A verbatim transcript of the lines below, starting at the first and ending with the one that holds "You are a GUI", is what should be produced.

> Task data
┌──
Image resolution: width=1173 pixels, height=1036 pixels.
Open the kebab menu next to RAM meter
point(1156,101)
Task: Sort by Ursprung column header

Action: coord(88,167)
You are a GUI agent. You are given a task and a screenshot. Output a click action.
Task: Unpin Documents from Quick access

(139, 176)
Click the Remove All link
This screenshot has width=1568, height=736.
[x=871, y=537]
└──
> Response for this exercise
Image resolution: width=1173 pixels, height=1036 pixels.
Open the kebab menu next to RAM meter
point(1156,101)
Task: Sort by Ursprung column header

Action: coord(88,167)
You are a GUI agent. You are given a task and a screenshot. Output a click action.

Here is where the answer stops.